Tiki Battle — After completing the Road Trip mode, a bonus game is unlocked, called the "Tiki Battle", which acts as a first person shooter. The player attempts to defeat a large animated statue located in the Hawaii level of the game, collecting ammunition and health bonuses while avoiding fireballs thrown at the player. When this challenge is completed, a special character is unlocked and the "Tiki Battle" becomes available in the main menu of the game.

Multiplayer modes — The game features several new and returning multi-player modes including Horse, Trick Attack, Graffiti, Tag, and Push.

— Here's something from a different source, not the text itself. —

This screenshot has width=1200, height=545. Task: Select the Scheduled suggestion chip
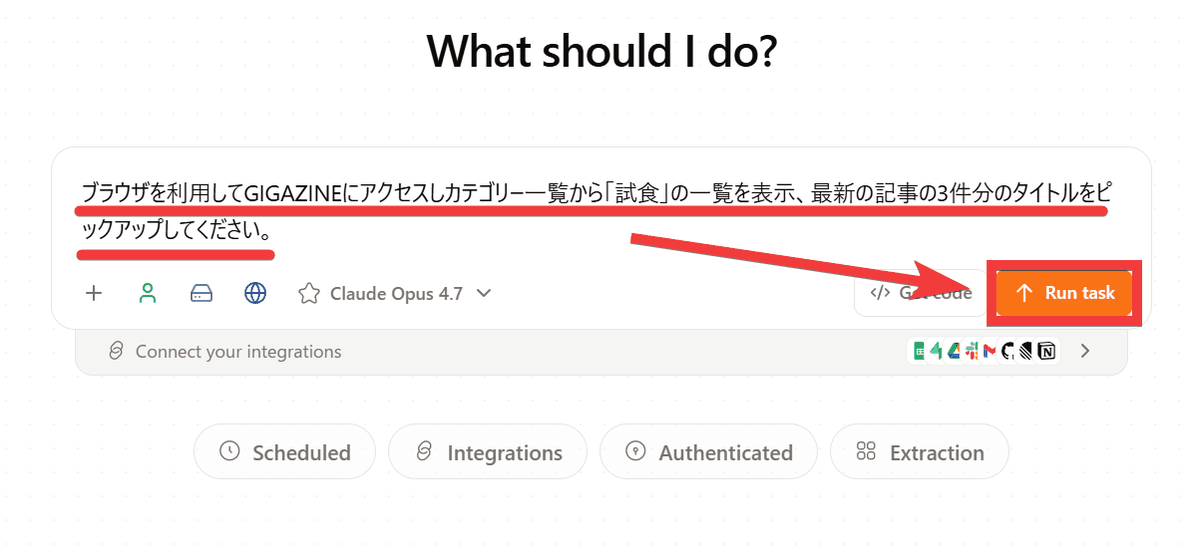(x=285, y=452)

Course Editor — This mode allows the player to create their own level by arranging various ramps, rails, and other pieces. Gaps can be created and named, and the player's starting positions can also be chosen by the player. Once a created park is finished, the level can be accessed in the game's "Session", "Free Ride", and multiplayer modes.

==Reception==

The game received "generally favorable reviews" on all platforms except the GameCube version, which received "average" reviews, according to video game review aggregator Metacritic. In Japan, where the PlayStation 2 version was ported and published by Capcom on May 27, 2004, Famitsu gave it a score of one six, two fives, and one six for a total of 22 out of 40. GameSpot named it the best Game Boy Advance game of August 2002.

Aggregate score
| Aggregator | Score |  |  |  |
| GBA | GameCube | PS2 | Xbox |
| Metacritic | 82/100 | 70/100 | 76/100 | 75/100 |

Review scores
| Publication | Score |  |  |  |
| GBA | GameCube | PS2 | Xbox |
| AllGame | 4/5 | N/A | N/A | N/A |
| Edge | N/A | N/A | 6/10 | N/A |
| Electronic Gaming Monthly | N/A | N/A | 7.5/10 | N/A |
| Eurogamer | N/A | N/A | 7/10 | N/A |
| Game Informer | N/A | N/A | 7.25/10 | N/A |
| GamePro | N/A | N/A | 4/5 | 4/5 |
| GameRevolution | N/A | N/A | B | N/A |
| GameSpot | 8.2/10 | 7/10 | 7.2/10 | 7.2/10 |
| GameSpy | N/A | 3/5 | 3/5 | 74% |
| GameZone | N/A | 6.9/10 | 8/10 | 7.7/10 |
| IGN | 8.5/10 | 7.6/10 | 8.1/10 | 8.1/10 |
| Nintendo Power | 3.9/5 | 3.5/5 | N/A | N/A |
| Official U.S. PlayStation Magazine | N/A | N/A | 4/5 | N/A |
| Official Xbox Magazine (US) | N/A | N/A | N/A | 8.4/10 |

== Cancelled third game ==
A cancelled third game was proposed by Dave Mirra Freestyle BMX developer Z-Axis, whose studio was just recently acquired by the company's publisher Activision, but it was cancelled before development started despite the good reception of the second game and low sales of other Activision O2 games.